/cs-clinical-research¶
Run the clinical-research skill on this input:
$ARGUMENTS
Three-tool workflow¶
-
endpoint_selector.py— Score candidate endpoints across clinical relevance, measurability, regulatory acceptance, sensitivity-to-change, and burden. Classify PRIMARY / KEY-SECONDARY / EXPLORATORY. Flags unvalidated surrogates (cannot be primary). Industry tuning via--profile. -
sample_size_estimator.py— Closed-form power / sample size for two-arm means (Cohen's d), proportions (normal approx), or survival (Schoenfeld events). Inflates for dropout.
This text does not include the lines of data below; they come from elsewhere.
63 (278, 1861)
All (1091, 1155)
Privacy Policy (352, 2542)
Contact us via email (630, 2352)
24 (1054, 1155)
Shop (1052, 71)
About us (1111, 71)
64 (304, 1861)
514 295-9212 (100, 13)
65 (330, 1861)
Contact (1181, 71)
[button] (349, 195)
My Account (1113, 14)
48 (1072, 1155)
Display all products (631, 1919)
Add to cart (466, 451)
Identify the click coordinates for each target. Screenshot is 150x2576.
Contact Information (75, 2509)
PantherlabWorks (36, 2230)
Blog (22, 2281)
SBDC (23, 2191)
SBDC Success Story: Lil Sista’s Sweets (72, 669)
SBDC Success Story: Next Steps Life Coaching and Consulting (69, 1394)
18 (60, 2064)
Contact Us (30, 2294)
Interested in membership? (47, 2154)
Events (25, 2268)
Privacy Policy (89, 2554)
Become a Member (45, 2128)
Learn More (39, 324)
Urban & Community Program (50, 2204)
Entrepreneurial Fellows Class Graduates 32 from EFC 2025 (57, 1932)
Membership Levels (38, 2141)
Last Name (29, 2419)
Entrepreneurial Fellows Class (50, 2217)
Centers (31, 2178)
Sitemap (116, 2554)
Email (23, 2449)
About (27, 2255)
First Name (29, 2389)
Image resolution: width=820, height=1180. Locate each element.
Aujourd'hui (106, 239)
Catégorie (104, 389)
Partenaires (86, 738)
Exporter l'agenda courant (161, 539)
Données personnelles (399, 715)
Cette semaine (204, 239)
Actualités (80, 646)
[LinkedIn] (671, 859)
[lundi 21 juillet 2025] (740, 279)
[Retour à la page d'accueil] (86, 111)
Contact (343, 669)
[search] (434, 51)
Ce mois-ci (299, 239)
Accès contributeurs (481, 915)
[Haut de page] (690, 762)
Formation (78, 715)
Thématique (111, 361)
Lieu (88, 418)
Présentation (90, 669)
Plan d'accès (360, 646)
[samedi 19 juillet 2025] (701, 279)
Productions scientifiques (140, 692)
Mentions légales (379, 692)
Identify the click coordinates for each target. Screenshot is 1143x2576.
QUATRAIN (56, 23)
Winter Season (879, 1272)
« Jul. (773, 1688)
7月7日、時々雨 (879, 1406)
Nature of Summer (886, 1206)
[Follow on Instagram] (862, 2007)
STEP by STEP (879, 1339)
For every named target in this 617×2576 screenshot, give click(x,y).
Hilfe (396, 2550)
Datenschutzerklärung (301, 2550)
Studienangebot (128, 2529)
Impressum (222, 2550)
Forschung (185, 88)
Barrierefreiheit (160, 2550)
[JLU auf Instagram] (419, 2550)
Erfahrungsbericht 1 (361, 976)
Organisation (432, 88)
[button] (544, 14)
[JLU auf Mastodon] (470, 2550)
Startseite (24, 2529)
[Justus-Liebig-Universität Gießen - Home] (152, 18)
The effect/difference/HR must trace to a published or anchor-based source. -
phase_gate_scorer.py— Score the study plan 0-100 across recruitment feasibility, endpoint readiness, statistical power, operational complexity, and budget fit. Verdict + named owners (PI, Medical Monitor, Biostatistician, Regulatory Owner).
Output¶
- Endpoint classification + surrogate flags
- Sample-size estimate with assumptions block
- Phase-gate verdict with named owner chain
- Top 3 next actions
Hard rule¶
Every output is an ESTIMATE, not a protocol. A biostatistician, medical monitor, and regulatory owner sign the final design.
First run + optimization¶
- Onboard first:
python3 scripts/onboard.py(area, alpha, power, dropout, named owners) — saved config pre-configures every tool.--showlists the questions. - Optimize (opt-in): only if the user asks to optimize/run a loop, hand off to autoresearch via
scripts/ar_evaluator.py(feasibility_composite, higher is better).
Distinct from¶
ra-qm-team— that's the regulatory submission. This designs the study.research/grants— that finds funding. This designs the trial.product-team/experiment-designer— that's a product A/B. This is a clinical trial.